* **ZU ERLEDIGENDE AUFGABEN**:
**A.** Gib aus dem Text zum Urteil des FG München die Stelle von „Worum es ging“ bis einschließlich „von 940.000 Euro.“ wortgetreu wieder.
**B.** Führe den Text über das Münchner Urteil zu Miteigentum und Nießbrauch nach seinem letzten Satz weiter.

* **TEXTABSCHNITT**:
---*---
FG München, 24.03.2026 – 4 K 927/24: Keine Abschläge für Miteigentum und Nießbrauch
- Friedrich Both
- vor 1 Tag
- 1 Min. Lesezeit
Das Finanzgericht München verneint Marktanpassungsabschläge sowohl für den Miteigentumsanteil als auch für eine Nießbrauchsbelastung. Die Revision ist zugelassen.
Worum es ging
Das vorgelegte Gutachten setzte Abschläge für einen Miteigentumsanteil und für eine Nießbrauchsbelastung an und gelangte zu einem Wert von 940.000 Euro.
Die Entscheidung
Das Gericht lehnte beide Abschläge ab: Die isolierte Veräußerung eines Anteils entspricht nicht dem gewöhnlichen Geschäftsverkehr im Sinne des § 194 BauGB und ist kein besonderes objektspezifisches Grundstücksmerkmal. Zugleich verwertete es das im Übrigen mangelhafte Gutachten teilweise weiter und gelangte zu einem Wert von 1.494.000 Euro – deutlich über dem Antrag.
---*---
* **VORGEGEBENE LISTE**:
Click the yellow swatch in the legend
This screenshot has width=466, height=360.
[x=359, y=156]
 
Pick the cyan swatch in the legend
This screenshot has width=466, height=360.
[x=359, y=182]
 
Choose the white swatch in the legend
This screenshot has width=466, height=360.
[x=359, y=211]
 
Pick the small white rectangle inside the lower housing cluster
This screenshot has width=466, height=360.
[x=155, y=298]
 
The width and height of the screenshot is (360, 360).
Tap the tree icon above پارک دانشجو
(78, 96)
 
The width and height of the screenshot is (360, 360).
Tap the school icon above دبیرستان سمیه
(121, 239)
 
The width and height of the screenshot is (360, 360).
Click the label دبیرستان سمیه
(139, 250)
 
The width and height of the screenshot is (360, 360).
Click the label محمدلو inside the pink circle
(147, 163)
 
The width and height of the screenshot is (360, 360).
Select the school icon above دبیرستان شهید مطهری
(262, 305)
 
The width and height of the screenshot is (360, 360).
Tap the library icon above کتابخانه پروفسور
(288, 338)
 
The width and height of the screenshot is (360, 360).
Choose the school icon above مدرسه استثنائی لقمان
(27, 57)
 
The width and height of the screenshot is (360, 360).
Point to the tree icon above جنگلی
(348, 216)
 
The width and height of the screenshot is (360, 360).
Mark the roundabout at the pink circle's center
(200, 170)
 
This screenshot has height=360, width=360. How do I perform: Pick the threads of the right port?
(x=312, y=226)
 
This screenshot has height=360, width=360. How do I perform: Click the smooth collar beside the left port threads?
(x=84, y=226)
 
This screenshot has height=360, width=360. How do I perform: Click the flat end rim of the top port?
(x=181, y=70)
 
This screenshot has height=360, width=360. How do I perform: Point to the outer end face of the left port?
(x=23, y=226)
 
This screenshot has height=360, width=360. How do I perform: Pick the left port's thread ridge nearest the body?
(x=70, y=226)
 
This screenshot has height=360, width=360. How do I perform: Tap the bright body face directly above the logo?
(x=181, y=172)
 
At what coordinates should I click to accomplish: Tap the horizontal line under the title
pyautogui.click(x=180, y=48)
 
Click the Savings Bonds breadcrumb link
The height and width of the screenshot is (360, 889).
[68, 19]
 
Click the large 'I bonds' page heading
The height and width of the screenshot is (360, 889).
---*---
* **LÖSUNGEN ZUR ÜBUNG**:
**A.**
Worum es ging
Das vorgelegte Gutachten setzte Abschläge für einen Miteigentumsanteil und für eine Nießbrauchsbelastung an und gelangte zu einem Wert von 940.000 Euro.

**B.**
Bedeutung für die Praxis
Der zweite Teil verdient besondere Aufmerksamkeit: Ein methodisch fehlerhaftes Gutachten wird nicht zwingend verworfen, sondern kann teilweise verwertet werden – mit einem Ergebnis, das den Steuerpflichtigen schlechter stellt als der angefochtene Bescheid. Ein schwaches Gutachten ist damit kein neutraler Versuch, sondern ein Risiko.
Fundstelle
FG München, Urteil vom 24.03.2026 – 4 K 927/24, BeckRS 2026, 5752, Revision zugelassen
Dieser Beitrag gibt allgemeine Hinweise zur Wertermittlung und ersetzt keine steuerliche oder rechtliche Beratung. Fragen zur steuerlichen Behandlung im Einzelfall gehören zu Ihrem Steuerberater.